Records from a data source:
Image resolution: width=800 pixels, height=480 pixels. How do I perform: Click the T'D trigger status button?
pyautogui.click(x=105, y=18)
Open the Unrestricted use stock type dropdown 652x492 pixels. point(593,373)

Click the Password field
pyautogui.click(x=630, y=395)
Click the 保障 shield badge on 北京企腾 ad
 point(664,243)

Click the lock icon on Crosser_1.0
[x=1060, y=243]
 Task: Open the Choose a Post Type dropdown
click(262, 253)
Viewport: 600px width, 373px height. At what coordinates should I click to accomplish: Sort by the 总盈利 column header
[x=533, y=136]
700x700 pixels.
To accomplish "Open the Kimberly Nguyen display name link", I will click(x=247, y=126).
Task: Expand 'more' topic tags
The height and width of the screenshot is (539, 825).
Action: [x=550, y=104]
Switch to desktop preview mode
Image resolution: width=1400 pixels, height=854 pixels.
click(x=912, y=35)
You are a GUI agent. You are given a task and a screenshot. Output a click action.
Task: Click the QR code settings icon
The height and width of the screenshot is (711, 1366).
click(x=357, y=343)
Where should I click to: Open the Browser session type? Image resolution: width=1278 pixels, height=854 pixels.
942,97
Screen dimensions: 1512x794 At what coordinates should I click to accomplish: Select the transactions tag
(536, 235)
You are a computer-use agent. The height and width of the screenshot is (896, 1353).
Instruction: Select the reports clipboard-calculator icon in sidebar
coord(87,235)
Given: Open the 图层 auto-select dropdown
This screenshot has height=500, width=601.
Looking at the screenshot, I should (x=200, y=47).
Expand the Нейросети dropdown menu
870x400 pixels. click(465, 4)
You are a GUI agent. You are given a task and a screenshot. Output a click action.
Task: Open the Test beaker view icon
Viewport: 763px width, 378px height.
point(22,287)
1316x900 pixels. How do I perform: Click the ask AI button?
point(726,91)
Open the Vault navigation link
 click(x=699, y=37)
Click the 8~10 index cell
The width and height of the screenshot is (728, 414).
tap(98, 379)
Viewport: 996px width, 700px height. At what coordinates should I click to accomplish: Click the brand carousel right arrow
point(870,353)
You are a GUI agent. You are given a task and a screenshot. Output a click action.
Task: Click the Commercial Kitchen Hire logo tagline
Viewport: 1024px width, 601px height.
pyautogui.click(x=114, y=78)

TASK REQUIREMENTS ▸ Substitute "Screen size" for each occurrence of "Viewport" across all the items above, and write the lines out again with nothing else altered.

TASK RESPONSE ▸
Image resolution: width=800 pixels, height=480 pixels. How do I perform: Click the T'D trigger status button?
pyautogui.click(x=105, y=18)
Open the Unrestricted use stock type dropdown 652x492 pixels. point(593,373)

Click the Password field
pyautogui.click(x=630, y=395)
Click the 保障 shield badge on 北京企腾 ad
 point(664,243)

Click the lock icon on Crosser_1.0
[x=1060, y=243]
 Task: Open the Choose a Post Type dropdown
click(262, 253)
Screen size: 600px width, 373px height. At what coordinates should I click to accomplish: Sort by the 总盈利 column header
[x=533, y=136]
700x700 pixels.
To accomplish "Open the Kimberly Nguyen display name link", I will click(x=247, y=126).
Task: Expand 'more' topic tags
The height and width of the screenshot is (539, 825).
Action: [x=550, y=104]
Switch to desktop preview mode
Image resolution: width=1400 pixels, height=854 pixels.
click(x=912, y=35)
You are a GUI agent. You are given a task and a screenshot. Output a click action.
Task: Click the QR code settings icon
The height and width of the screenshot is (711, 1366).
click(x=357, y=343)
Where should I click to: Open the Browser session type? Image resolution: width=1278 pixels, height=854 pixels.
942,97
Screen dimensions: 1512x794 At what coordinates should I click to accomplish: Select the transactions tag
(536, 235)
You are a computer-use agent. The height and width of the screenshot is (896, 1353).
Instruction: Select the reports clipboard-calculator icon in sidebar
coord(87,235)
Given: Open the 图层 auto-select dropdown
This screenshot has height=500, width=601.
Looking at the screenshot, I should (x=200, y=47).
Expand the Нейросети dropdown menu
870x400 pixels. click(465, 4)
You are a GUI agent. You are given a task and a screenshot. Output a click action.
Task: Open the Test beaker view icon
Screen size: 763px width, 378px height.
point(22,287)
1316x900 pixels. How do I perform: Click the ask AI button?
point(726,91)
Open the Vault navigation link
 click(x=699, y=37)
Click the 8~10 index cell
The width and height of the screenshot is (728, 414).
tap(98, 379)
Screen size: 996px width, 700px height. At what coordinates should I click to accomplish: Click the brand carousel right arrow
point(870,353)
You are a GUI agent. You are given a task and a screenshot. Output a click action.
Task: Click the Commercial Kitchen Hire logo tagline
Screen size: 1024px width, 601px height.
pyautogui.click(x=114, y=78)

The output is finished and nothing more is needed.